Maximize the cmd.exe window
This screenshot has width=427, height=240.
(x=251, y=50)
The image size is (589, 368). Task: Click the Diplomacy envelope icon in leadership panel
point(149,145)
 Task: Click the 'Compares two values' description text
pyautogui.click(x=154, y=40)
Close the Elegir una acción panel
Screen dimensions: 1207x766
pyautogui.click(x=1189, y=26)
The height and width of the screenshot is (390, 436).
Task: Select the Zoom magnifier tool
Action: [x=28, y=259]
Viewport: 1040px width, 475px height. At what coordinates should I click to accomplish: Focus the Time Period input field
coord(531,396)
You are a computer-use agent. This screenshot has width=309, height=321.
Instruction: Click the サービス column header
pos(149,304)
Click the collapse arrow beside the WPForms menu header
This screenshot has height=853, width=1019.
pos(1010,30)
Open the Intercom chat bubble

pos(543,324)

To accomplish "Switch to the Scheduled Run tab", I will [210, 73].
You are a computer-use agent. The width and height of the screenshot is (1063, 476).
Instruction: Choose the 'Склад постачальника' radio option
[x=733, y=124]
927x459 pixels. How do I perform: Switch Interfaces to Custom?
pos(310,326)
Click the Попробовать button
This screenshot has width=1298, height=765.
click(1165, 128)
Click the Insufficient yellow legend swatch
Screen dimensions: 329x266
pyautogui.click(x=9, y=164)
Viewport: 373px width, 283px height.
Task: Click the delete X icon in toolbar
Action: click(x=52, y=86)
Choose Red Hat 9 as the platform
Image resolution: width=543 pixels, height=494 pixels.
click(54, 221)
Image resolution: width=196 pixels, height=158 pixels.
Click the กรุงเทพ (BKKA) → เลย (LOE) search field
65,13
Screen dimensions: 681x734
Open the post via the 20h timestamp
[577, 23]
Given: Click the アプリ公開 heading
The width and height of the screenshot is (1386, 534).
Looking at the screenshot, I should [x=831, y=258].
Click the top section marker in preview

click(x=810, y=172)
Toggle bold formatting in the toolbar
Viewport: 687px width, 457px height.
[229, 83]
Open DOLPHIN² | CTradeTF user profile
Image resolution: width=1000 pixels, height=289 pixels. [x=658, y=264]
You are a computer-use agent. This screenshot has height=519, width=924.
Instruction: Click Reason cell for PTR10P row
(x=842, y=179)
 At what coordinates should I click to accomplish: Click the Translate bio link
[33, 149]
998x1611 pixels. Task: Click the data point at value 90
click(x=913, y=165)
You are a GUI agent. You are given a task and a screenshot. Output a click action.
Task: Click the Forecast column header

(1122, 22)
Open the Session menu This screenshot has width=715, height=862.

◇ ◇ ◇ ◇ ◇ ◇ ◇

> [REQUIREMENT] Write down all of the records again, word for word.

> [OUTPUT FOR THIS EXERCISE]
Maximize the cmd.exe window
This screenshot has width=427, height=240.
(x=251, y=50)
The image size is (589, 368). Task: Click the Diplomacy envelope icon in leadership panel
point(149,145)
 Task: Click the 'Compares two values' description text
pyautogui.click(x=154, y=40)
Close the Elegir una acción panel
Screen dimensions: 1207x766
pyautogui.click(x=1189, y=26)
The height and width of the screenshot is (390, 436).
Task: Select the Zoom magnifier tool
Action: [x=28, y=259]
Viewport: 1040px width, 475px height. At what coordinates should I click to accomplish: Focus the Time Period input field
coord(531,396)
You are a computer-use agent. This screenshot has width=309, height=321.
Instruction: Click the サービス column header
pos(149,304)
Click the collapse arrow beside the WPForms menu header
This screenshot has height=853, width=1019.
pos(1010,30)
Open the Intercom chat bubble

pos(543,324)

To accomplish "Switch to the Scheduled Run tab", I will [210, 73].
You are a computer-use agent. The width and height of the screenshot is (1063, 476).
Instruction: Choose the 'Склад постачальника' radio option
[x=733, y=124]
927x459 pixels. How do I perform: Switch Interfaces to Custom?
pos(310,326)
Click the Попробовать button
This screenshot has width=1298, height=765.
click(1165, 128)
Click the Insufficient yellow legend swatch
Screen dimensions: 329x266
pyautogui.click(x=9, y=164)
Viewport: 373px width, 283px height.
Task: Click the delete X icon in toolbar
Action: click(x=52, y=86)
Choose Red Hat 9 as the platform
Image resolution: width=543 pixels, height=494 pixels.
click(54, 221)
Image resolution: width=196 pixels, height=158 pixels.
Click the กรุงเทพ (BKKA) → เลย (LOE) search field
65,13
Screen dimensions: 681x734
Open the post via the 20h timestamp
[577, 23]
Given: Click the アプリ公開 heading
The width and height of the screenshot is (1386, 534).
Looking at the screenshot, I should [x=831, y=258].
Click the top section marker in preview

click(x=810, y=172)
Toggle bold formatting in the toolbar
Viewport: 687px width, 457px height.
[229, 83]
Open DOLPHIN² | CTradeTF user profile
Image resolution: width=1000 pixels, height=289 pixels. [x=658, y=264]
You are a computer-use agent. This screenshot has height=519, width=924.
Instruction: Click Reason cell for PTR10P row
(x=842, y=179)
 At what coordinates should I click to accomplish: Click the Translate bio link
[33, 149]
998x1611 pixels. Task: Click the data point at value 90
click(x=913, y=165)
You are a GUI agent. You are given a task and a screenshot. Output a click action.
Task: Click the Forecast column header

(1122, 22)
Open the Session menu This screenshot has width=715, height=862.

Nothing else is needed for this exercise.